# [Selected extract]

————

Surgical-scheduling conversation

After the surgeon makes his recommendation, the surgical coordinators focus their conversation on managing patient expectations.

“We go into detail about what that IOL is going to offer and the possibility of spectacle wear post implantation,” Mrs. Hunter says. “I like to start the conversation by asking the patient how they use their eyes daily. I use their answer to explain why their choice of IOL is going to be beneficial.”

An example: “Based on your vision needs, this IOL should allow you to use a computer all day without having to depend on a pair of glasses. In an extreme low-light situation, you may need readers, but we are seeing very little of that with this IOL.”

Mrs. Hunter acknowledges that by first discussing the value of the premium IOL in relation to the patient’s vision needs, concerns about its out-of-pocket cost often become secondary and are eased by a presentation of payment plan options:

“We explain that premium IOLs do require an out-of-pocket expense insurance does not cover, but that multiple third parties, such as CareCredit, offer 18 to 24 months of no-interest financing,” she explains. “We discuss those options and help patients through the application process. Typically, patients will find out about their approval right here in the office!”

Ophthalmic assistant Sarah Fuqua (left) observes Tammy Hutchinson, ophthalmic assistant (right), as she demonstrates how to instill drops.

An unending goal

For Drs. Michael and Patrick Redmond, the fervor for staying current on the latest advances never ends.

“Our practice is making plans now for 3 to 5 years down the road, based on what we know is coming,” Dr. Michael Redmond says. “And I’ve had conversations with patients in which I’ve told them, ‘that kind of IOL isn’t here yet,’ but when it is, you can bet we will make it available.” OP


  • Meet with new surgeons to learn their preferences and pace. “Determining their go-to instruments, the medications they typically prescribe and rely on for the cataract surgery, and, of course, their average time per cataract surgery increases the likelihood that all will go smoothly,” says Jennifer Marze, surgical coordinator at Louisiana Eye & Laser.
  • Acquire pre-surgery data prior to surgical scheduling. Having the pre-surgery cataract management, such as the biometry readings, ahead of the surgical scheduling meeting, prevents the surgical coordinator from having to go back into the patient’s chart and update pertinent information, such as the definitive candidacy for specific IOL, notes Mrs. Hunter.

————

# [Information supplied]

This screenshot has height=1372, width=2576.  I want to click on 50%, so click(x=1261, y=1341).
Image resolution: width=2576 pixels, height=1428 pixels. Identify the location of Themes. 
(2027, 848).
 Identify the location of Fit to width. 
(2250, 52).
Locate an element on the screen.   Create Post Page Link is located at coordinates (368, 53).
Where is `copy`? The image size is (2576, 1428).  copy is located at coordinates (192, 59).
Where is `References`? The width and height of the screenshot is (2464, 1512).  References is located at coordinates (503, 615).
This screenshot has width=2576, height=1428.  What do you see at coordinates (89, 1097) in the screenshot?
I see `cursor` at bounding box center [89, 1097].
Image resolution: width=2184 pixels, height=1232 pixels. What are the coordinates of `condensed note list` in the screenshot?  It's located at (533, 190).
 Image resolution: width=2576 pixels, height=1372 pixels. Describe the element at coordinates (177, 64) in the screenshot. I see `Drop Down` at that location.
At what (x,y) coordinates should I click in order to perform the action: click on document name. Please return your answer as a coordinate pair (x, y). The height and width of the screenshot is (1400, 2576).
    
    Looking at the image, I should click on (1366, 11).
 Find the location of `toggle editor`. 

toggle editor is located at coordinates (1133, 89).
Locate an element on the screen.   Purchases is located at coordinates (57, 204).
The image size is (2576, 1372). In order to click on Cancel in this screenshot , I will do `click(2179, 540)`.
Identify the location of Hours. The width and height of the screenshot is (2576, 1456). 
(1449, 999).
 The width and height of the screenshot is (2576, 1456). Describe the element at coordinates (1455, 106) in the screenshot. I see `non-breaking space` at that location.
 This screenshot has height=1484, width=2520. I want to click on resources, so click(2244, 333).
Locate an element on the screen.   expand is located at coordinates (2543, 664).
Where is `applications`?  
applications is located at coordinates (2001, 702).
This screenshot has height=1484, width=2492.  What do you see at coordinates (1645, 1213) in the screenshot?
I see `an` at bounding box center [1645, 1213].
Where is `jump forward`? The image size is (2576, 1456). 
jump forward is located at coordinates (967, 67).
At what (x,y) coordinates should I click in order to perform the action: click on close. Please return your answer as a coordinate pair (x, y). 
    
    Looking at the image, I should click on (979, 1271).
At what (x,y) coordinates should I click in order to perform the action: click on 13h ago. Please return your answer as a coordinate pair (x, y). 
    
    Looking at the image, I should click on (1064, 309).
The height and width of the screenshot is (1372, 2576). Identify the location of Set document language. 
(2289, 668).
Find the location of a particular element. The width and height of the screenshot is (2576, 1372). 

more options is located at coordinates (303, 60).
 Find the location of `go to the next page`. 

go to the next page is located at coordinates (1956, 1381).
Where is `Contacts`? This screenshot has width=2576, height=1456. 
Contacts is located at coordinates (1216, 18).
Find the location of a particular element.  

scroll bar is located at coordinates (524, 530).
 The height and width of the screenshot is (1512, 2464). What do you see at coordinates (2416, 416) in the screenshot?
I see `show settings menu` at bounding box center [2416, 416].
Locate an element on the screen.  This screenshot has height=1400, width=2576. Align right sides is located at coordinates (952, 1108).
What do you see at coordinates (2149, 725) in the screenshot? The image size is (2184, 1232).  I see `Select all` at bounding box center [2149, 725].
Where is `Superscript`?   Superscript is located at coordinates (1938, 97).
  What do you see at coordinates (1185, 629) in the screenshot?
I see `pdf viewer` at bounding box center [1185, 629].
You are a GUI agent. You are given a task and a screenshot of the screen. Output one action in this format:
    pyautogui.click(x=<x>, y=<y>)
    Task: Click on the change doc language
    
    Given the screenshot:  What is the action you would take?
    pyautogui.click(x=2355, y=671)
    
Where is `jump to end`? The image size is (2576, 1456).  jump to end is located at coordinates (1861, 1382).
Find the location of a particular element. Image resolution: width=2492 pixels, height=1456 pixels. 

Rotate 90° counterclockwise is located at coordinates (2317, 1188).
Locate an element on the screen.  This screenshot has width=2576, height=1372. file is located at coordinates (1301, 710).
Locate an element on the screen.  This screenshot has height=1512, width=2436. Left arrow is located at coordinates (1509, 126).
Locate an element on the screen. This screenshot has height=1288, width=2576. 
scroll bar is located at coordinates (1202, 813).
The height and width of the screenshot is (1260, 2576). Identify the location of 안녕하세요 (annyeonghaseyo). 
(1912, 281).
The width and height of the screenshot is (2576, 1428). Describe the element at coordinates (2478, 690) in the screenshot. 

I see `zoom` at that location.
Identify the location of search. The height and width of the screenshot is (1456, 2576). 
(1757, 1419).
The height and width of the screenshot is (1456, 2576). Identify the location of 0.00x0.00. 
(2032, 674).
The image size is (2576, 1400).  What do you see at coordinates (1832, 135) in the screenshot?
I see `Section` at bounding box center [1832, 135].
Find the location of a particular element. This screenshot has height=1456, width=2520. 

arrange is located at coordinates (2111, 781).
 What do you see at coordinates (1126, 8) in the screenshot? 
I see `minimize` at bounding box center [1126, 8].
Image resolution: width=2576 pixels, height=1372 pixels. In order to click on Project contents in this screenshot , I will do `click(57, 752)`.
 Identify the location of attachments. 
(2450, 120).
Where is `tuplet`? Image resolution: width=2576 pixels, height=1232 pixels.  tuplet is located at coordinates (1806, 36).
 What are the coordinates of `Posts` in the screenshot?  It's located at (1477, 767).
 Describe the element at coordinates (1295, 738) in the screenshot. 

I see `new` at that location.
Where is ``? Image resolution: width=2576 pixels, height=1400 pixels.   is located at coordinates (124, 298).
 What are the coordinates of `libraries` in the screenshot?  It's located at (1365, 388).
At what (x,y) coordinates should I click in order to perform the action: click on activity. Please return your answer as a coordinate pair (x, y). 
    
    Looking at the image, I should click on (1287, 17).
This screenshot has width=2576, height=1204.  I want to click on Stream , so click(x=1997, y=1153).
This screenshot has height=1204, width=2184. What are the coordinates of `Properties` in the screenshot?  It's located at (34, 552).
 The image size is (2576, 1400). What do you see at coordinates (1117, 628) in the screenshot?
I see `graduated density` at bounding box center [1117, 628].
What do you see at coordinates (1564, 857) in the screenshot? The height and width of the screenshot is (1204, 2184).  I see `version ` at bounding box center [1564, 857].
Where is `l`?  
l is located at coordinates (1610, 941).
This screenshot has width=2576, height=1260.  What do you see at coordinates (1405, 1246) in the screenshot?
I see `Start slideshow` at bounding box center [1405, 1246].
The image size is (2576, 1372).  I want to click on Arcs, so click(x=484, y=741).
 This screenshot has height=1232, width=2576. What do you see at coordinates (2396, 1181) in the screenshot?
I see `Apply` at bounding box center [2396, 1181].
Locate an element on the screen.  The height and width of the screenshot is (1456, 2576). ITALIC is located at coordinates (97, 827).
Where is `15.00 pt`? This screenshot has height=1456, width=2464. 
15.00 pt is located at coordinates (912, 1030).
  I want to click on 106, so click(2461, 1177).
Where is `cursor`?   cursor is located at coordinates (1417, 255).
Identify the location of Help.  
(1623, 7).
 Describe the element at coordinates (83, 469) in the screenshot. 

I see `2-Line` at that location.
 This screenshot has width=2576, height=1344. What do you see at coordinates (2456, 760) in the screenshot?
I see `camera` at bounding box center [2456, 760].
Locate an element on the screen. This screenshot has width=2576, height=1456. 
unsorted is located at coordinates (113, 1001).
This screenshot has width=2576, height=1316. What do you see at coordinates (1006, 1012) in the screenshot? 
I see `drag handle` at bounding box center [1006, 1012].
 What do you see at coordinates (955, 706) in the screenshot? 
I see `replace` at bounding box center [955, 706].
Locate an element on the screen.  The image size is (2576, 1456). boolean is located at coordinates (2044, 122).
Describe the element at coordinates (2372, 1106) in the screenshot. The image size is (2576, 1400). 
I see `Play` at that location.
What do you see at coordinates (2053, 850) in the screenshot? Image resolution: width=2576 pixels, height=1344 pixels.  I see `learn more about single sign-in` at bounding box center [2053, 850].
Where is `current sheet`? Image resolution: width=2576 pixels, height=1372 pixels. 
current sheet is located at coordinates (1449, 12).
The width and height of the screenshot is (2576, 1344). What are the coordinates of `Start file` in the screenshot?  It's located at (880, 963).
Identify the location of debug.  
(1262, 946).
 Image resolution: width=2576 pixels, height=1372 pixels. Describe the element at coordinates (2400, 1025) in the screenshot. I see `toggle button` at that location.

————

# [Instructions]
• 1. In the surgical-scheduling article, what financing period do third parties such as CareCredit offer with no interest?
• 2. Continue the surgical-scheduling article after its final sentence.

# [Answers provided]
• 1. 18 to 24 months

• 2.
  • Create customized surgery packets for patients. “These packets, ready for when the patient meets with the surgical coordinator, are comprised of all the necessary patient consent forms, the pre-surgical instruction sheet (e.g. circled drops to use, dosing, how to instill drops, directions to the outpatient surgical center, etc.)” notes Ms. Marze. “This way, the surgical coordinator isn’t rambling through drawers and files trying to find what is needed for that individual case.”
  • Scrutinize the pre-surgical case notes, when available. Prior to a surgery, carefully read through the presurgical case notes to ensure clarity and, where needed, emphasis, so neither the doctor nor the support staff are missing anything, asserts Ms. Marze.
    “For example, if a doctor wants VisionBlue stain (DORC) but it’s not in bold print, the in-office staff in charge of assembling such items or, in our case, the outpatient surgical center, may overlook it,” she explains.
  • Inspect the surgical tools. “Assess the cataract instruments for chips and such, the operation of the sterilization devices, and the calibration of the lasers,” explains Ms. Marze.
  • Touch base with the surgeons post-surgery. Circle back, and ask the surgeon, “Did you experience any hiccups that you think could be prevented next time? Is there something you think can be done more efficiently?” explains Ms. Marze.
    “Many things go into a cohesive surgery, not just scheduling the patients,” she says.